##### Stored rows

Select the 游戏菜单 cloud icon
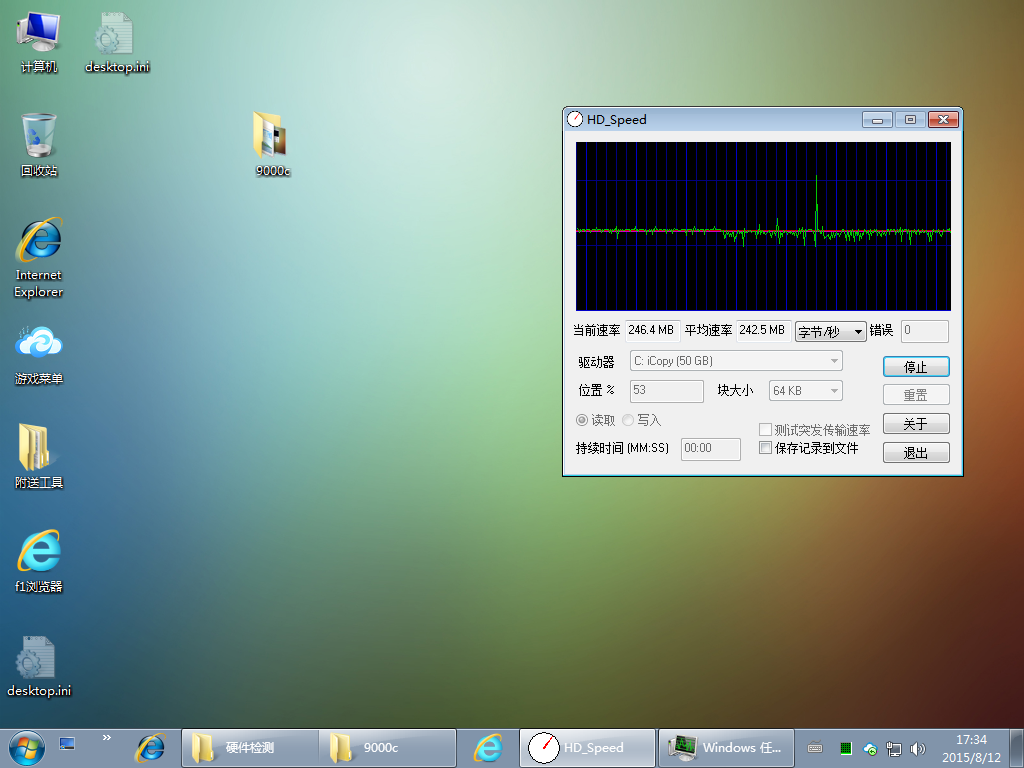The height and width of the screenshot is (768, 1024). click(39, 355)
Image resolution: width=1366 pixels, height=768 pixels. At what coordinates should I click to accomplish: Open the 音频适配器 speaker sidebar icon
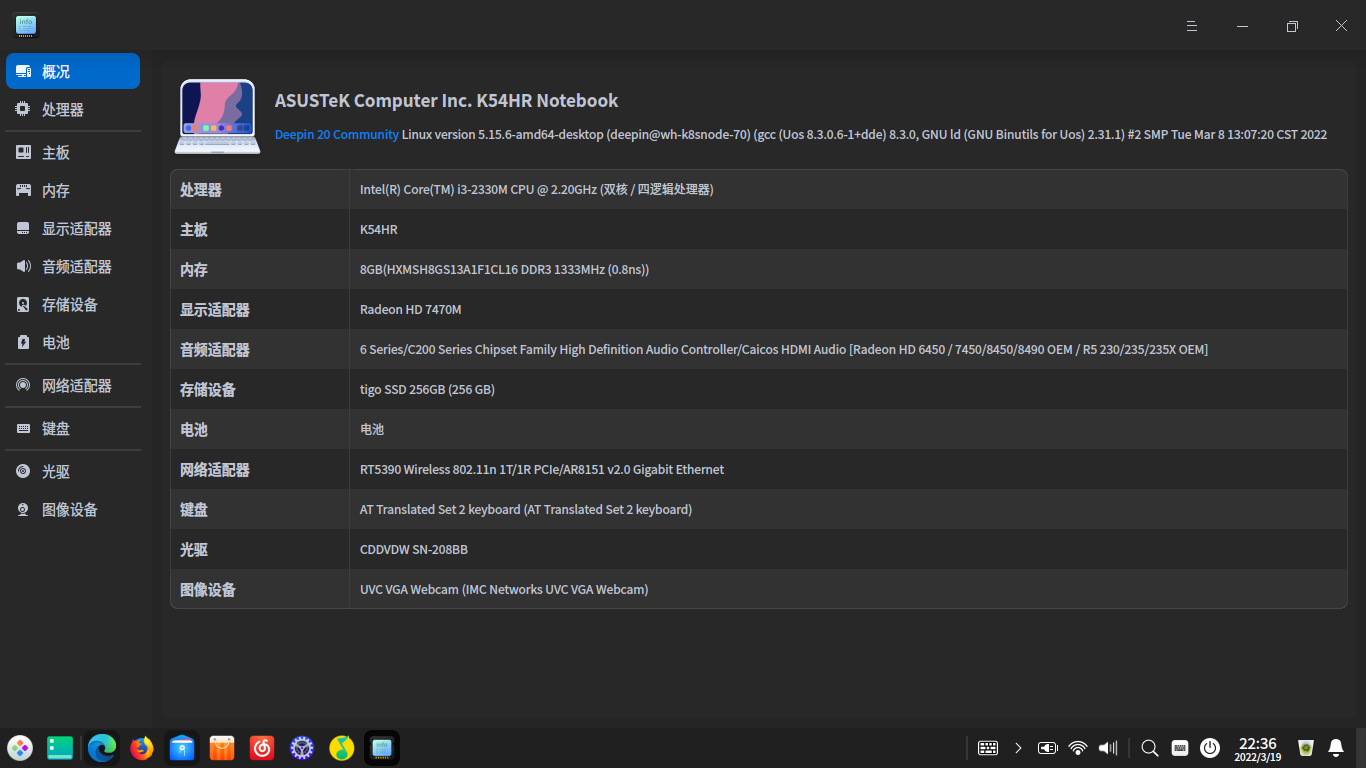23,267
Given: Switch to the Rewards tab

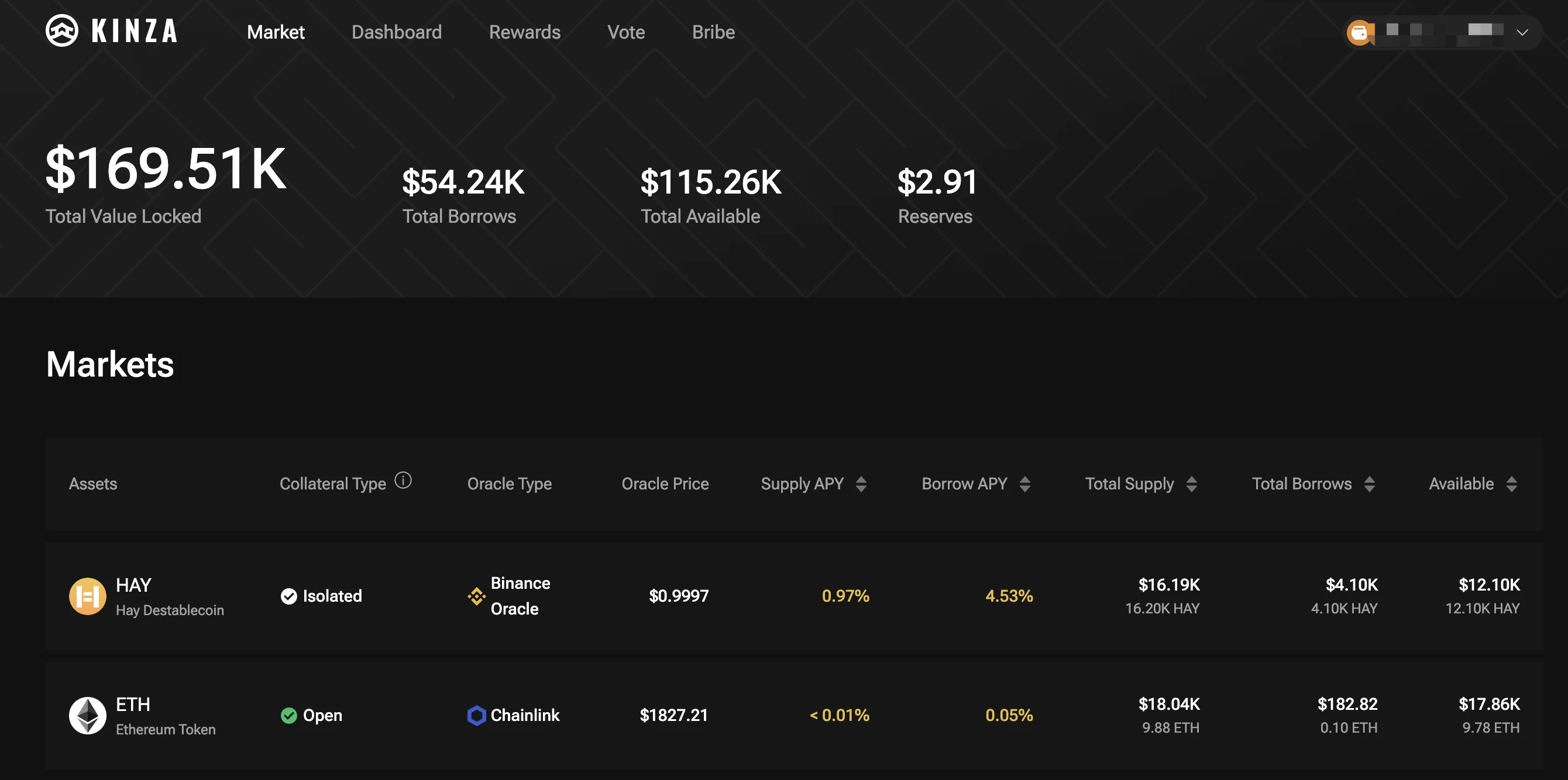Looking at the screenshot, I should point(524,32).
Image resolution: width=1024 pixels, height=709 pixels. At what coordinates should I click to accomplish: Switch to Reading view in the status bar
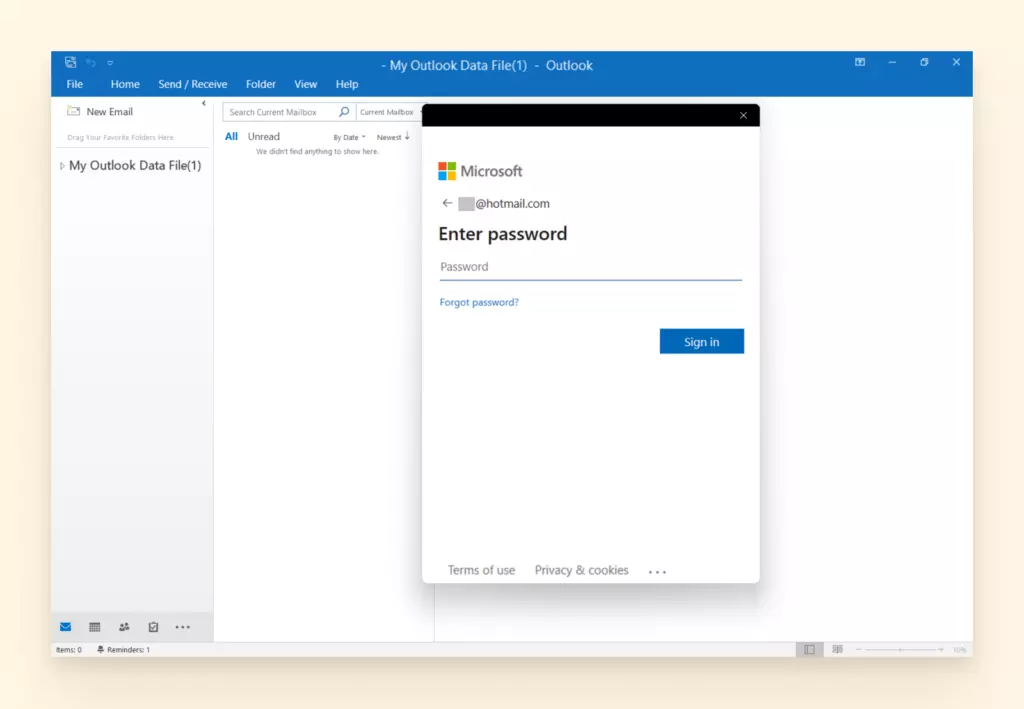click(x=838, y=649)
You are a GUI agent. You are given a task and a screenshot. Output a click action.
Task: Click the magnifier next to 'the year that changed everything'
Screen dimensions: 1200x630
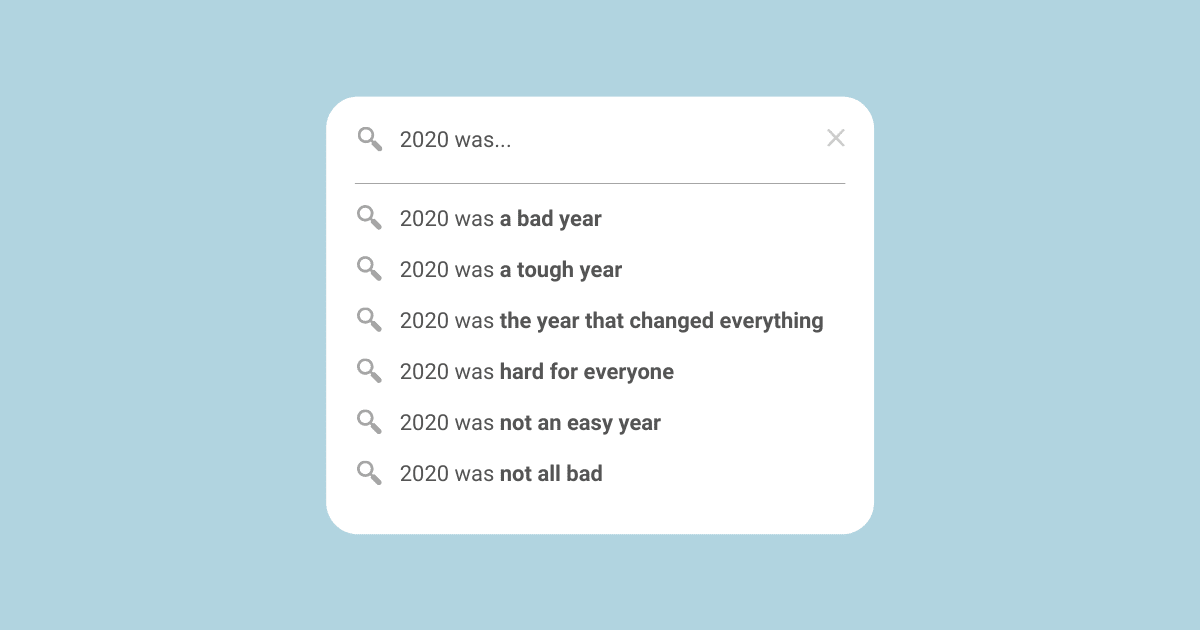pos(370,320)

##########

What this task involves — Can you rewrite the lines above, replacing "Image resolution" with "Screen size" and leaving everything else the same? Omit the pictures from your answer.

Solution to the exercise —
Select the 游戏菜单 cloud icon
The height and width of the screenshot is (768, 1024). click(39, 355)
Screen size: width=1366 pixels, height=768 pixels. At what coordinates should I click to accomplish: Open the 音频适配器 speaker sidebar icon
23,267
Given: Switch to the Rewards tab

Looking at the screenshot, I should point(524,32).
Screen size: width=1024 pixels, height=709 pixels. At what coordinates should I click to accomplish: Switch to Reading view in the status bar
click(x=838, y=649)
You are a GUI agent. You are given a task and a screenshot. Output a click action.
Task: Click the magnifier next to 'the year that changed everything'
Screen dimensions: 1200x630
pos(370,320)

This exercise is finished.